Saturday was the big day. We all (i.e. Heather, Son and myself) trooped down to Copenhagen to fetch Daughter from the airport after her year in Brazil.
As the major point of entry to the country that gave the world such buildings as the Sydney Opera House, the main terminal building at Kastrup Airport, Copenhagen is a design nightmare. It is impossible to walk in a straight line: As soon as you walk in the main doors you have dodge to avoid the queues for train tickets. Further along, past the bottleneck created by the carefully-placed lifts down to the train platforms, you have to weave to left and right to get between queues for the check-in desks on both sides as, coming at you in the opposite direction and equally weaving are the streams of newly arrived passengers. A burger King Franchise and a Starbucks are tacked on as an afterthought and the whole thing is housed in a building no larger than a provincial sports centre. It can be chaos at 6 in the morning. At 6pm on a Saturday afternoon it was pretty much impossible.
Arriving passengers emerge from a twin set of swing doors underneath a large balcony, giving the whole area a gloomy, subterranean atmosphere and despite there being barriers to (ineffectively) keep waiting friends and relatives clear of the doors, there is often such a scrum of people that the arriving passengers have to go around or plough through the middle of them.
The terminal building is held up as an example of the best in Danish architecture but, for a building with so much glass on the outside, there is disappointingly little natural light inside. Like so many public buildings today, it sacrifices function to form and modishness and its main purpose seems to be to glorify the architect rather than to be of any practical utility.
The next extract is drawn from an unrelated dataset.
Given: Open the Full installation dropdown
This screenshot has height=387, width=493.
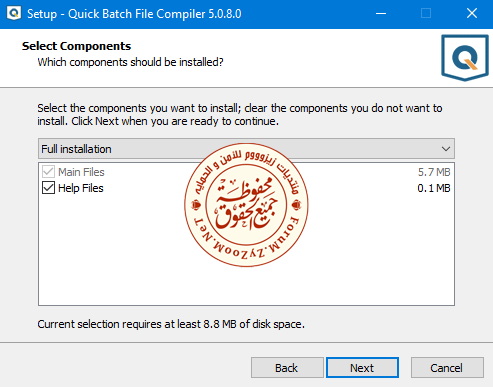Looking at the screenshot, I should coord(246,149).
Or, as another kindred spirit I found on The Web put it…
’All in all, this is more an overpriced shopping mall with some planes than an airport to help with convenient and efficient travel. Avoid it if you can’
The main concourse at Kastrup airport on a quiet day. Picture taken from the balcony over the arrivals cavern. The way out is straight ahead, just where the building tapers into the lift shafts. Oh yes, and the baggage handling system is crap. On the last three times I have been through Kastrup I have been delayed because of some problem or other with the baggage handling. Saturday was no exception
Daughter’s journey from Brazil took somewhat over 24 hours, including a 4-hour layover in São Paulo and a SIX hour layover in Frankfurt. To add insult to injury, the Lufthansa flight from Frankfurt to Copenhagen was delayed and it took the baggage a full forty minutes to be unloaded and delivered. According to Daughter, everyone was waiting at the baggage reclaim when suddenly all the carousels stopped at once. For a flight that should have landed at 17.55, we were finally away just after seven.
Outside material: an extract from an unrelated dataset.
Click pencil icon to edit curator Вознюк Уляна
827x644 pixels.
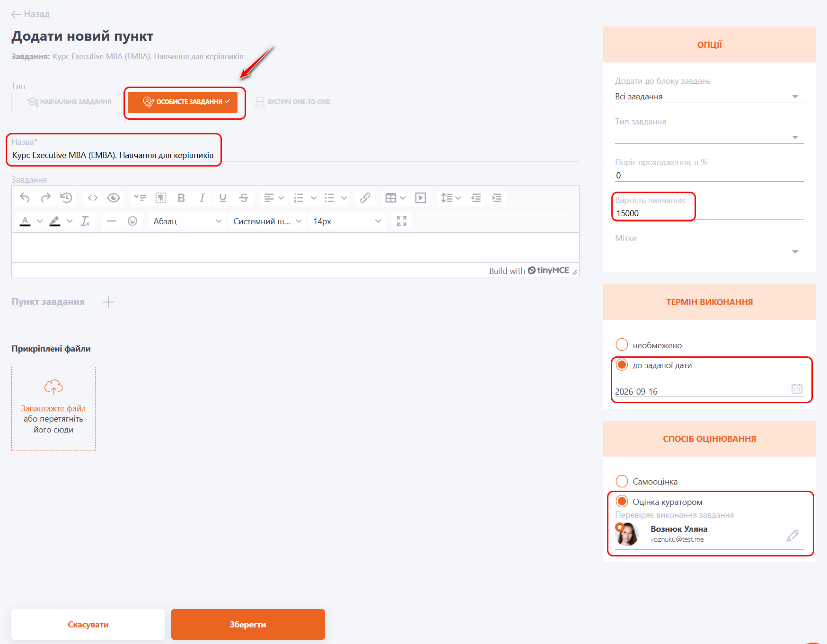(x=792, y=536)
Kastrup airport arrivals cavernWe were curious (and not a little apprehensive) to see how her year away might have changed her, but right from the moment she finally emerged through the swing doors it was obvious it was the same Daughter we know and love. She was even wearing an 25-year-old t-shirt of mine which I got from the
Great Western Arms pub in Aynho, that she had commandeered a couple of years ago, it being too small for me.
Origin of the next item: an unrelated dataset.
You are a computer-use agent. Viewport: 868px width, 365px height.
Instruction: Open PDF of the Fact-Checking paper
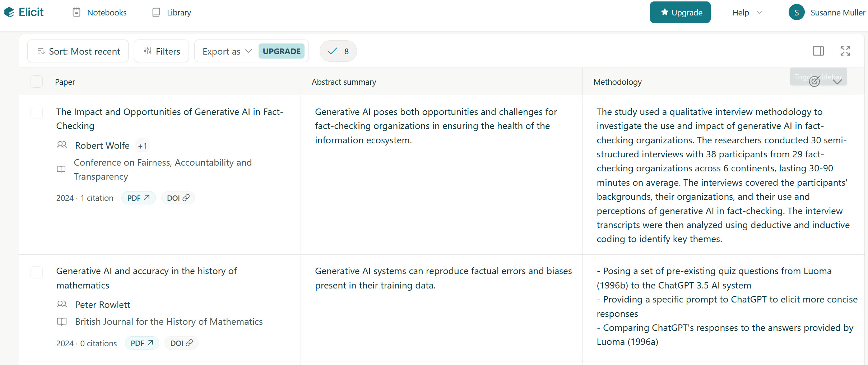tap(138, 198)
She was slimmer than when she had left: she’d been eating an awful lot of fresh fruit, but she wasn’t as tanned as I had imagined She explained that she had been living in the south of the country and it is winter there at the moment. Her language was a little different. Odd words of Portugese slipped into the conversation without her being aware of it. Her English had suffered from having spent a year where her two best friends were from Texas and New York City, and a definite transatlantic twang was detectable, but we’ll soon get that out of her.
We didn’t know how she was going to be after her long journey, suddenly being transplanted from one world to quite another: Hyper, depressed, sleepy maybe. But she was just…her. She was a little bit like a tourist at first, taking pictures of everything, and lots of us all together, and as we drove towards the ferry, through little towns and villages she comented: ” Danish houses – they’re just so…Danish! No fences around them, no barbed wire, no gates or security guards. And where are all the dogs? In Brazil there are dogs roaming the streets wherever you look”.
We finally got home around midnight, having made a small detour to pick up her best friend who we took back for a sleepover. On the Sunday we were going to Heather’s parents’ summerhouse because pretty much the whole family would be there to celebrate Heather’s mother’s birthday. Late in the afternoon she got a text from an old schoolfriend that they were holding a beach party in a town about 20 miles away, so we drove her and her friend up there, and picked them up again at 2 am. Yesterday she went into the city to hang out with another old schoolfriend and stay the night there. I’m assuming we’ll see her today but early tomorrow morning we are driving her to the city railway station and she is off for over a week at a huge international scout camp in the south of the country.
So things are pretty much back to the way they were before she left. Our daughter is home, but never at home!